• [GIVEN REQUEST] Rewrite the items below as a numbered list, leaving out the blank lines.

** begin **

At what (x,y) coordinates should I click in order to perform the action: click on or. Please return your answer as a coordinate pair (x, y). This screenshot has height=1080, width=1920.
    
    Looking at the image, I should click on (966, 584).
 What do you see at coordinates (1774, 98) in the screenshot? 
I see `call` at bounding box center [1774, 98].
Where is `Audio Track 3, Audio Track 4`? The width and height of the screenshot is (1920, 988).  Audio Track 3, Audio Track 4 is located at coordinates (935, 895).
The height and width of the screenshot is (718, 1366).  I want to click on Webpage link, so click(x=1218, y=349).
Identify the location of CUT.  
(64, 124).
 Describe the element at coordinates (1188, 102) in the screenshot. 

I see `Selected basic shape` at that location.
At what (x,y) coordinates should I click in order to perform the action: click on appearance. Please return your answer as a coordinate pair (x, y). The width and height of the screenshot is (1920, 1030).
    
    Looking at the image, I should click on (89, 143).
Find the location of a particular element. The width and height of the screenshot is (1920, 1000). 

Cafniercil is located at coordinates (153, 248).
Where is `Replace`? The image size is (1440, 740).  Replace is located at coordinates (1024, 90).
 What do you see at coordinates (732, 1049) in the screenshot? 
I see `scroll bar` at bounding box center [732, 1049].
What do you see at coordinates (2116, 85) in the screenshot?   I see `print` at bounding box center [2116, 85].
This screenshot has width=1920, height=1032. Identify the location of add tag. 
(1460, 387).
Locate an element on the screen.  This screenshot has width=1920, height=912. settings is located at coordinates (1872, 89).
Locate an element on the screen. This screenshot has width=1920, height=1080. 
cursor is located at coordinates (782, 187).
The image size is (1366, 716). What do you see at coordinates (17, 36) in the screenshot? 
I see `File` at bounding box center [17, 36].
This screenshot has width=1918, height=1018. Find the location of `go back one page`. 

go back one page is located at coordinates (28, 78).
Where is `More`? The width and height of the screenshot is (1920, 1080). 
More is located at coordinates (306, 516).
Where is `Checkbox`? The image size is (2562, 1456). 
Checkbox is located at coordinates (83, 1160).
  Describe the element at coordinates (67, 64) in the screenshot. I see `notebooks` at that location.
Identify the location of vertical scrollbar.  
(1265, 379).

** end **

• [THE RESULT]
1. At what (x,y) coordinates should I click in order to perform the action: click on or. Please return your answer as a coordinate pair (x, y). This screenshot has height=1080, width=1920.
2.     Looking at the image, I should click on (966, 584).
3.  What do you see at coordinates (1774, 98) in the screenshot? 
4. I see `call` at bounding box center [1774, 98].
5. Where is `Audio Track 3, Audio Track 4`? The width and height of the screenshot is (1920, 988).  Audio Track 3, Audio Track 4 is located at coordinates (935, 895).
6. The height and width of the screenshot is (718, 1366).  I want to click on Webpage link, so click(x=1218, y=349).
7. Identify the location of CUT.  
8. (64, 124).
9.  Describe the element at coordinates (1188, 102) in the screenshot. 
10. I see `Selected basic shape` at that location.
11. At what (x,y) coordinates should I click in order to perform the action: click on appearance. Please return your answer as a coordinate pair (x, y). The width and height of the screenshot is (1920, 1030).
12.     Looking at the image, I should click on (89, 143).
13. Find the location of a particular element. The width and height of the screenshot is (1920, 1000). 
14. Cafniercil is located at coordinates (153, 248).
15. Where is `Replace`? The image size is (1440, 740).  Replace is located at coordinates (1024, 90).
16.  What do you see at coordinates (732, 1049) in the screenshot? 
17. I see `scroll bar` at bounding box center [732, 1049].
18. What do you see at coordinates (2116, 85) in the screenshot?   I see `print` at bounding box center [2116, 85].
19. This screenshot has width=1920, height=1032. Identify the location of add tag. 
20. (1460, 387).
21. Locate an element on the screen.  This screenshot has width=1920, height=912. settings is located at coordinates (1872, 89).
22. Locate an element on the screen. This screenshot has width=1920, height=1080. 
23. cursor is located at coordinates (782, 187).
24. The image size is (1366, 716). What do you see at coordinates (17, 36) in the screenshot? 
25. I see `File` at bounding box center [17, 36].
26. This screenshot has width=1918, height=1018. Find the location of `go back one page`. 
27. go back one page is located at coordinates (28, 78).
28. Where is `More`? The width and height of the screenshot is (1920, 1080). 
29. More is located at coordinates (306, 516).
30. Where is `Checkbox`? The image size is (2562, 1456). 
31. Checkbox is located at coordinates (83, 1160).
32.   Describe the element at coordinates (67, 64) in the screenshot. I see `notebooks` at that location.
33. Identify the location of vertical scrollbar.  
34. (1265, 379).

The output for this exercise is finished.